- [Excerpt]
....
Query Liberator for Stream of Time Range Data as Arrow::RecordBatch in C++
Result query(const std::map<std::string, Arg> &args);
The query function takes a std::map of arguments and streams data as a generator of Arrow Record Batches. The generator function pointer returned from the query should be used in a for loop to generate Record Batches until the end of the stream.
The std::map consists of key std::string paired with value Arg. Arg represents the following std::variant.
using Arg = std::variant< std::monostate,
bool,
int64_t,
double,
std::string,
std::vector<std::string>,
std::ostream* >;
The return value “Result” represents the following std::variant. Item result from query returns a std::function pointer to a custom generator function.
using Result = std::variant<std::shared_ptr<rapidjson::Document>, Func>;
using Func = std::function<std::variant<std::monostate,
std::shared_ptr<rapidjson::Document>,
std::shared_ptr<arrow::RecordBatch>>()>;
The example below demonstrates how to receive data from the generator to the end of the data stream.
....
- [Dataset excerpts]
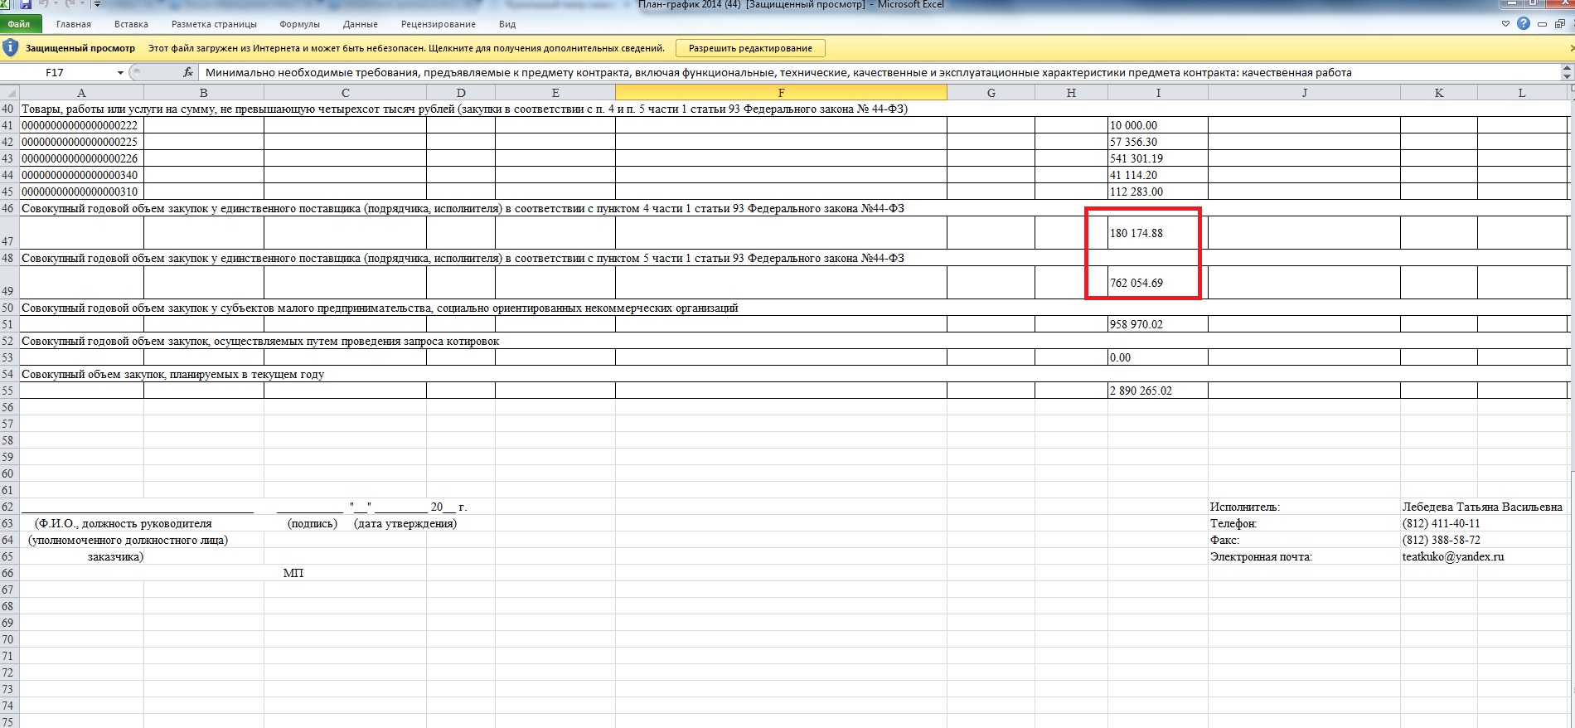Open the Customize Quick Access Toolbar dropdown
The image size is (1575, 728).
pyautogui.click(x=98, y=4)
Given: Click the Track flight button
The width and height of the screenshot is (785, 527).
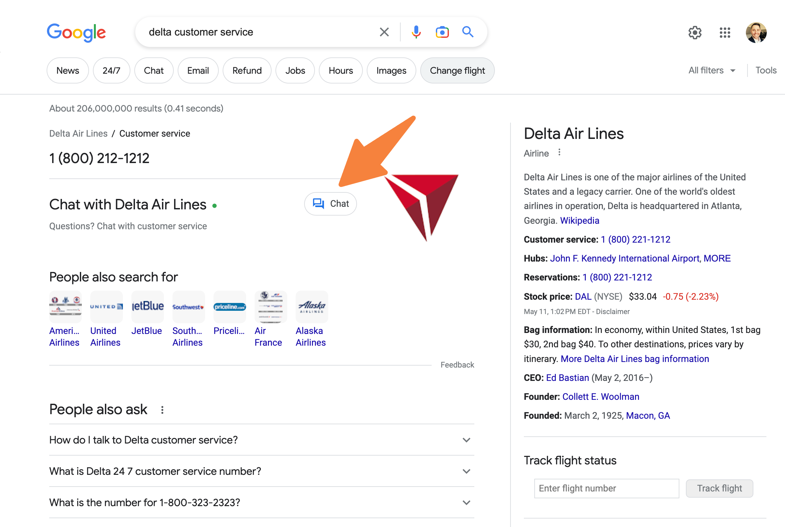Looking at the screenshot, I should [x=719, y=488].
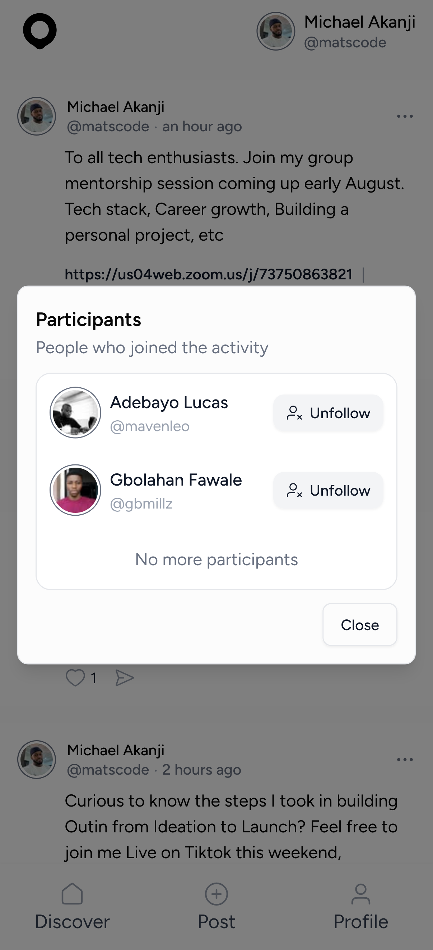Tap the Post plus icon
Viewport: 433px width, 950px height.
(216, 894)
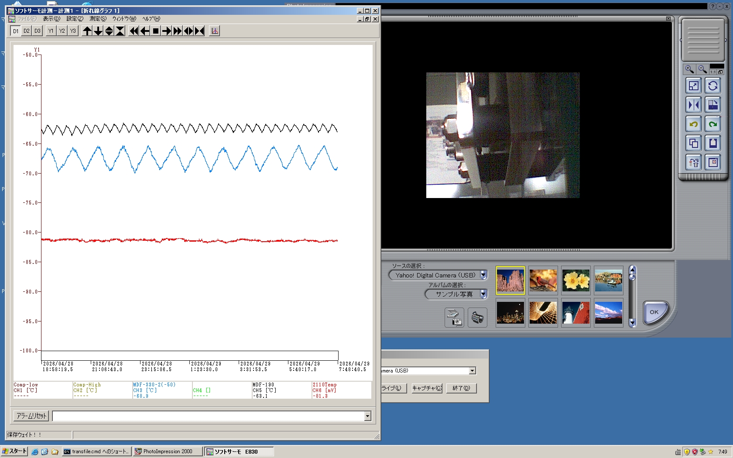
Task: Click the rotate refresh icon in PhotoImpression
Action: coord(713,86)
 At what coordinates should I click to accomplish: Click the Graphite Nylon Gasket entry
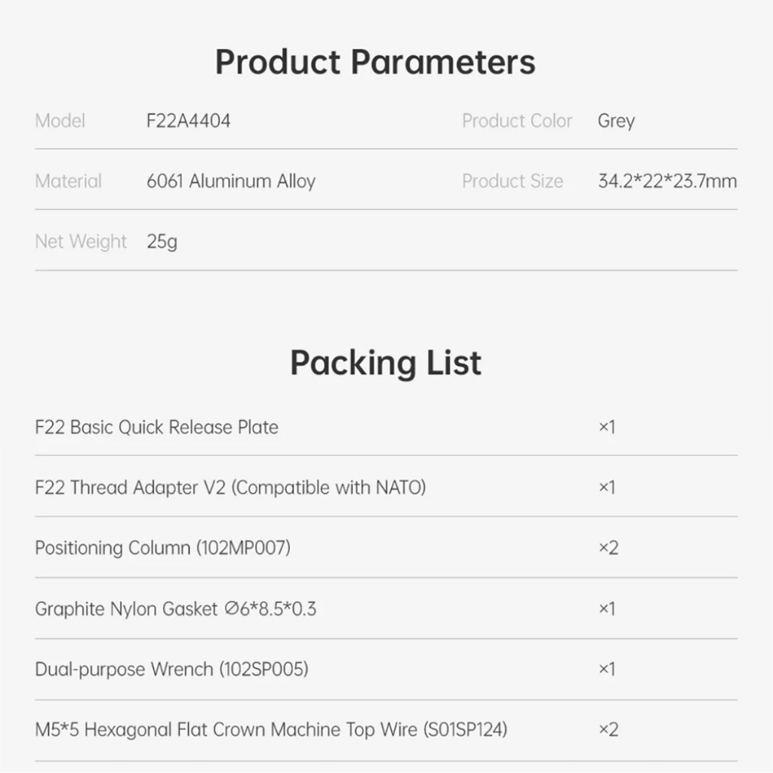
....
Please continue the text on querying Liberator for Arrow RecordBatch streams in C++, starting right after its final sentence.

Argument |
Description |
Type |
Example |
symbols |
The security trading symbol(s) you wish to query |
std::string, or std::vector<std:: string> |
{“symbols”,std::vector<std::string>{"AAPL","GOOGL"}} |
name |
The name of the dataset |
std::string |
{“name”,"daily_bars"s} |
as _of |
This value can be any past date so that you can see the data as it was known on the “as of” date. as_of defaults to now. |
std::string Format YYYY-MM-DD HH:MM:SS (HH:MM:SS optional) |
{"as_of","2019-09-15" } |
back_to |
The date where the return dataset should begin. This is reading all the data “back to” the specified date. |
std::string Format YYYY-MM-DD HH:MM:SS (HH:MM:SS optional) |
{"back_to","2019-07-15"} |
fields |
An optional filter of field names. (There are some mandatory fields) |
std::string |
{“fields”, “volume”s} |
stats |
Set to 'total' to get count per symbol as Json result |
std::string |
{“stats”, “total”s} |
crux_key |
if querying for a Crux data set |
std::string |
{“crux_key”, “<Your Key>”} |
compress |
The data compression method on the wire. CloudQuant uses compression. |
Boolean. Always compressed_transfer |
{“compress", false} |
json_xfer |
Json transfer. This is usually False |
Boolean. Always False |
{“json_xfer”:False} |
debug_stream |
Send log info to this ostream ptr |
std::ostream* |
{"debug_stream",&std::cerr} |
warning_stream |
Send warning info to this ostream ptr |
std::ostream* |
{“warning_stream",&std::cerr} |
record_limit |
Limit number of records |
int |
{“record_limit”, 5} |
user |
The user identifier (as assigned by CloudQuant) |
std::string |
{“user”,”myUserID”} |
token |
The user’s assigned token |
std::string |
{“token”,”mypersonal-private-token”} |
Example Query stream of data as Arrow::RecordBatch
Liberator liberator;
Liberator::Result ptr;
ptr = liberator.query({
{"symbols",std::vector<std::string>{"AAPL","GOOGL"}},
{"name","daily_bars"s}
});
auto generator = *std::get_if<Liberator::Func>(&ptr);
for(auto res=generator(); res.index(); res=generator())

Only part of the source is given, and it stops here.